■ Given instruction 1: In the description of Herman Baca's papers below, shorten the paragraph that begins "Herman Baca was born to Nicholas and Eloisa Carrasco Baca" into a brief list, keeping its main facts.
--- begin Provided passage ---
The papers of Herman Baca, a National City, California, Chicano rights activist and prominent member of the Mexican-American community, document the contributions and accomplishments made by Herman Baca and the Committee on Chicano Rights. Since the 1960s, Herman Baca has been educating and representing the Chicano community and the rights of undocumented immigrants by means of organizing protests, encouraging self-determination, and defending human rights. The papers embody the organizational elements of the Committee on Chicano Rights, the Mexican-American Political Association, and La Raza Unida Political Party in the form of meeting minutes, correspondence, press releases, writings, membership materials, and articles of incorporation and bylaws. Biographical materials illustrate both Herman Baca's efforts as an individual and his work as a business owner, the latter reflected in the Aztec Printing production files; subject files; legal case documentation; conferences and events both organized and attended; writings of others; a visual component including videorecordings, photographs, individual artist's work and Chicano movement art, and a large portion of newspaper clippings dated 1964-2006.
41.4 Linear feet (67 archives boxes, 7 records cartons, 2 card file boxes, 28 oversize folders, 4 art bin items)
Selected materials from this collection have been digitized with funding from the National Historical Publications and Records Commission (NHPRC) and can be viewed through links in the container list, or by clicking the link below.
Herman Baca was born to Nicholas and Eloisa Carrasco Baca on April 5, 1943, in Los Lentes, New Mexico, a small agricultural community outside of Los Lunas. When he was eleven years old, his family moved to National City, California, where Baca attended Sweetwater Union School District schools through high school. Starting in the printing trade business after high school, he worked in a few local shops before opening his own private business, Aztec Printing, in 1969.
With the emerging Chicano movement in the 1960s, Baca became involved in local electoral politics with a Chicano perspective. His father's (Nicholas Baca) participation in New Mexico's intense electoral politics influenced his development and transformation in California from a believer in the two-party political system into an independent Chicano activist committed to self-determination and human rights.
--- end Provided passage ---
--- begin Excerpted records ---
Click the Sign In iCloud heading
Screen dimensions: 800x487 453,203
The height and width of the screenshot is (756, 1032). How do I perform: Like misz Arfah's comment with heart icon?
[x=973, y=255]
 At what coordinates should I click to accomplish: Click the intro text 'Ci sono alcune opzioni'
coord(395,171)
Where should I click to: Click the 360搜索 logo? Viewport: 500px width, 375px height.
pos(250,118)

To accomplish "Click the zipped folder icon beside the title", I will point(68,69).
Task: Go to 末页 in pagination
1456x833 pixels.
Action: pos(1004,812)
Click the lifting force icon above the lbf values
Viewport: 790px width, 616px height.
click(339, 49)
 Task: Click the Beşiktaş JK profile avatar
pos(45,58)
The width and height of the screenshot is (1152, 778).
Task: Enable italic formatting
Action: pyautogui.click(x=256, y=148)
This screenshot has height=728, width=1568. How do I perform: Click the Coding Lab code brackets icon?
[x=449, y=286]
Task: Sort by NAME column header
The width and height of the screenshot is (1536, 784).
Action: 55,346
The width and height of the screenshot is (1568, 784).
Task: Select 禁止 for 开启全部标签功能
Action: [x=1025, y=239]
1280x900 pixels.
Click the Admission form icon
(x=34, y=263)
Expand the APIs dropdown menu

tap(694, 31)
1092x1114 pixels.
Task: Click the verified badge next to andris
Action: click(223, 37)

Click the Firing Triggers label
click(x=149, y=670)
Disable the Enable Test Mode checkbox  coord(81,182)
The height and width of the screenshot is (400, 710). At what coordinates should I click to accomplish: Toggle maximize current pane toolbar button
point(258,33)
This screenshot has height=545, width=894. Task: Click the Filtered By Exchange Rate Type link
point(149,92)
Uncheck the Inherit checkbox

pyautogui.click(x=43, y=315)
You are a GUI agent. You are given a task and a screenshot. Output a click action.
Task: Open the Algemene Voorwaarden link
--- end Excerpted records ---
■ Given instruction 2: Give the lines of the recorded data above as a Markdown table with the columns Row and Line. Start at the line containing "At what coordinates should I click to accomplish: Click" and end with the last line of the recorded data, including both, and leave out blank lines.

■ Solution 1:
- Born April 5, 1943, to Nicholas and Eloisa Carrasco Baca in Los Lentes, New Mexico, a small agricultural community outside Los Lunas
- Moved with his family to National City, California, at age eleven
- Attended Sweetwater Union School District schools through high school
- Entered the printing trade after high school and worked in a few local shops
- Opened his own business, Aztec Printing, in 1969

■ Solution 2:
| Row | Line |
|---|---|
| 1 |  At what coordinates should I click to accomplish: Click the intro text 'Ci sono alcune opzioni' |
| 2 | coord(395,171) |
| 3 | Where should I click to: Click the 360搜索 logo? Viewport: 500px width, 375px height. |
| 4 | pos(250,118) |
| 5 | To accomplish "Click the zipped folder icon beside the title", I will point(68,69). |
| 6 | Task: Go to 末页 in pagination |
| 7 | 1456x833 pixels. |
| 8 | Action: pos(1004,812) |
| 9 | Click the lifting force icon above the lbf values |
| 10 | Viewport: 790px width, 616px height. |
| 11 | click(339, 49) |
| 12 |  Task: Click the Beşiktaş JK profile avatar |
| 13 | pos(45,58) |
| 14 | The width and height of the screenshot is (1152, 778). |
| 15 | Task: Enable italic formatting |
| 16 | Action: pyautogui.click(x=256, y=148) |
| 17 | This screenshot has height=728, width=1568. How do I perform: Click the Coding Lab code brackets icon? |
| 18 | [x=449, y=286] |
| 19 | Task: Sort by NAME column header |
| 20 | The width and height of the screenshot is (1536, 784). |
| 21 | Action: 55,346 |
| 22 | The width and height of the screenshot is (1568, 784). |
| 23 | Task: Select 禁止 for 开启全部标签功能 |
| 24 | Action: [x=1025, y=239] |
| 25 | 1280x900 pixels. |
| 26 | Click the Admission form icon |
| 27 | (x=34, y=263) |
| 28 | Expand the APIs dropdown menu |
| 29 | tap(694, 31) |
| 30 | 1092x1114 pixels. |
| 31 | Task: Click the verified badge next to andris |
| 32 | Action: click(223, 37) |
| 33 | Click the Firing Triggers label |
| 34 | click(x=149, y=670) |
| 35 | Disable the Enable Test Mode checkbox  coord(81,182) |
| 36 | The height and width of the screenshot is (400, 710). At what coordinates should I click to accomplish: Toggle maximize current pane toolbar button |
| 37 | point(258,33) |
| 38 | This screenshot has height=545, width=894. Task: Click the Filtered By Exchange Rate Type link |
| 39 | point(149,92) |
| 40 | Uncheck the Inherit checkbox |
| 41 | pyautogui.click(x=43, y=315) |
| 42 | You are a GUI agent. You are given a task and a screenshot. Output a click action. |
| 43 | Task: Open the Algemene Voorwaarden link |